(Work required):
Return the data that follows, keeping every word and mark unchanged.

=== Source data ===

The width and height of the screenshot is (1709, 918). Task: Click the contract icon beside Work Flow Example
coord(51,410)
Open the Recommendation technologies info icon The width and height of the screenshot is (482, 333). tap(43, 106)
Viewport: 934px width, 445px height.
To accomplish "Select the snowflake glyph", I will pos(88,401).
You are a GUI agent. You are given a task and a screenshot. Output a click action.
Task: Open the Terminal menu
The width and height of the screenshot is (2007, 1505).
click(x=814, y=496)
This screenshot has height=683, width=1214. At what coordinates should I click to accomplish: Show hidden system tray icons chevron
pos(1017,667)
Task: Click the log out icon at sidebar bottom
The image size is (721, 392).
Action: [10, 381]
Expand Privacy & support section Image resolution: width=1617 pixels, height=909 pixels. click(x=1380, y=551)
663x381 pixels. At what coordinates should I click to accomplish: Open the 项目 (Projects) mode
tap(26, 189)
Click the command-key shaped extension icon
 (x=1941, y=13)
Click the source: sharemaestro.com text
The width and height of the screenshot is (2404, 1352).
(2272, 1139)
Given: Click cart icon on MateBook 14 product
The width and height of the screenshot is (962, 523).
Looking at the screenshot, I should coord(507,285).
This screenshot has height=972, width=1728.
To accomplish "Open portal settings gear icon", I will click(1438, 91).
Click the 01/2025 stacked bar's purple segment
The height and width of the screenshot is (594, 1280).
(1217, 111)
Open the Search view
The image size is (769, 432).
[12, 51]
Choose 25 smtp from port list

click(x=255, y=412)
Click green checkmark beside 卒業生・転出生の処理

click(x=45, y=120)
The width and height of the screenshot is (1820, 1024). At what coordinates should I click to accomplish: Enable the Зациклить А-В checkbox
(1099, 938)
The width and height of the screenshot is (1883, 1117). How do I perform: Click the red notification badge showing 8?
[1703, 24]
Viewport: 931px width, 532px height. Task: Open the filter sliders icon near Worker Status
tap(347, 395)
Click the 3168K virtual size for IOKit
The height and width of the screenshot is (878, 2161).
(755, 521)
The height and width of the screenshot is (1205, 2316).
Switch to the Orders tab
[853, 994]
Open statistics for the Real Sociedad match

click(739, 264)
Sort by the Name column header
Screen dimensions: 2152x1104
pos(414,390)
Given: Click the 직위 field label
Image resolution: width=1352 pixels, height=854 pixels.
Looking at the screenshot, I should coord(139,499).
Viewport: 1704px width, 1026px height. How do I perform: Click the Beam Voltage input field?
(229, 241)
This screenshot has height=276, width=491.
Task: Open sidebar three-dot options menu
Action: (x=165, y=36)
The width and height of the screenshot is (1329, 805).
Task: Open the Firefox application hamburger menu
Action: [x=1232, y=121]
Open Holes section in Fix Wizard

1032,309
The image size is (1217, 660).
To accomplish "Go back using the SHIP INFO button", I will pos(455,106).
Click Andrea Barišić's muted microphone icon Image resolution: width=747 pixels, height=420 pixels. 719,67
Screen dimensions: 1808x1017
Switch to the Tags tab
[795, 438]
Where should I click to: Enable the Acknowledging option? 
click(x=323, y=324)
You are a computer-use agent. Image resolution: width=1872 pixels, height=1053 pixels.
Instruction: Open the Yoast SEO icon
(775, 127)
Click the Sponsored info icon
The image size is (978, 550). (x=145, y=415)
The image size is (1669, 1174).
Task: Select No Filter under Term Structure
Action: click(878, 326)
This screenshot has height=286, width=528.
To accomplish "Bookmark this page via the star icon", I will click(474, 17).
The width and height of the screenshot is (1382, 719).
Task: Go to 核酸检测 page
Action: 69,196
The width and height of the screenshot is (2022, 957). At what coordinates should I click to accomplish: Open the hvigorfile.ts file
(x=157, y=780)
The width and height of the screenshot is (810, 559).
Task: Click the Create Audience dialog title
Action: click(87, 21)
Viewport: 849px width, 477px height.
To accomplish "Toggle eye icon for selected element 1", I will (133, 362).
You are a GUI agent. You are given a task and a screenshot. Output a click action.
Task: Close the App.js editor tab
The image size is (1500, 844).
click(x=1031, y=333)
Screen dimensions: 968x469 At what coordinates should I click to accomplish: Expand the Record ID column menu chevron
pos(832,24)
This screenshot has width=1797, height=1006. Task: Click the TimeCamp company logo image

===

(Answer area):
The width and height of the screenshot is (1709, 918). Task: Click the contract icon beside Work Flow Example
coord(51,410)
Open the Recommendation technologies info icon The width and height of the screenshot is (482, 333). tap(43, 106)
Viewport: 934px width, 445px height.
To accomplish "Select the snowflake glyph", I will pos(88,401).
You are a GUI agent. You are given a task and a screenshot. Output a click action.
Task: Open the Terminal menu
The width and height of the screenshot is (2007, 1505).
click(x=814, y=496)
This screenshot has height=683, width=1214. At what coordinates should I click to accomplish: Show hidden system tray icons chevron
pos(1017,667)
Task: Click the log out icon at sidebar bottom
The image size is (721, 392).
Action: [10, 381]
Expand Privacy & support section Image resolution: width=1617 pixels, height=909 pixels. click(x=1380, y=551)
663x381 pixels. At what coordinates should I click to accomplish: Open the 项目 (Projects) mode
tap(26, 189)
Click the command-key shaped extension icon
 (x=1941, y=13)
Click the source: sharemaestro.com text
The width and height of the screenshot is (2404, 1352).
(2272, 1139)
Given: Click cart icon on MateBook 14 product
The width and height of the screenshot is (962, 523).
Looking at the screenshot, I should coord(507,285).
This screenshot has height=972, width=1728.
To accomplish "Open portal settings gear icon", I will click(1438, 91).
Click the 01/2025 stacked bar's purple segment
The height and width of the screenshot is (594, 1280).
(1217, 111)
Open the Search view
The image size is (769, 432).
[12, 51]
Choose 25 smtp from port list

click(x=255, y=412)
Click green checkmark beside 卒業生・転出生の処理

click(x=45, y=120)
The width and height of the screenshot is (1820, 1024). At what coordinates should I click to accomplish: Enable the Зациклить А-В checkbox
(1099, 938)
The width and height of the screenshot is (1883, 1117). How do I perform: Click the red notification badge showing 8?
[1703, 24]
Viewport: 931px width, 532px height. Task: Open the filter sliders icon near Worker Status
tap(347, 395)
Click the 3168K virtual size for IOKit
The height and width of the screenshot is (878, 2161).
(755, 521)
The height and width of the screenshot is (1205, 2316).
Switch to the Orders tab
[853, 994]
Open statistics for the Real Sociedad match

click(739, 264)
Sort by the Name column header
Screen dimensions: 2152x1104
pos(414,390)
Given: Click the 직위 field label
Image resolution: width=1352 pixels, height=854 pixels.
Looking at the screenshot, I should coord(139,499).
Viewport: 1704px width, 1026px height. How do I perform: Click the Beam Voltage input field?
(229, 241)
This screenshot has height=276, width=491.
Task: Open sidebar three-dot options menu
Action: (x=165, y=36)
The width and height of the screenshot is (1329, 805).
Task: Open the Firefox application hamburger menu
Action: [x=1232, y=121]
Open Holes section in Fix Wizard

1032,309
The image size is (1217, 660).
To accomplish "Go back using the SHIP INFO button", I will pos(455,106).
Click Andrea Barišić's muted microphone icon Image resolution: width=747 pixels, height=420 pixels. 719,67
Screen dimensions: 1808x1017
Switch to the Tags tab
[795, 438]
Where should I click to: Enable the Acknowledging option? 
click(x=323, y=324)
You are a computer-use agent. Image resolution: width=1872 pixels, height=1053 pixels.
Instruction: Open the Yoast SEO icon
(775, 127)
Click the Sponsored info icon
The image size is (978, 550). (x=145, y=415)
The image size is (1669, 1174).
Task: Select No Filter under Term Structure
Action: click(878, 326)
This screenshot has height=286, width=528.
To accomplish "Bookmark this page via the star icon", I will click(474, 17).
The width and height of the screenshot is (1382, 719).
Task: Go to 核酸检测 page
Action: 69,196
The width and height of the screenshot is (2022, 957). At what coordinates should I click to accomplish: Open the hvigorfile.ts file
(x=157, y=780)
The width and height of the screenshot is (810, 559).
Task: Click the Create Audience dialog title
Action: click(87, 21)
Viewport: 849px width, 477px height.
To accomplish "Toggle eye icon for selected element 1", I will (133, 362).
You are a GUI agent. You are given a task and a screenshot. Output a click action.
Task: Close the App.js editor tab
The image size is (1500, 844).
click(x=1031, y=333)
Screen dimensions: 968x469 At what coordinates should I click to accomplish: Expand the Record ID column menu chevron
pos(832,24)
This screenshot has width=1797, height=1006. Task: Click the TimeCamp company logo image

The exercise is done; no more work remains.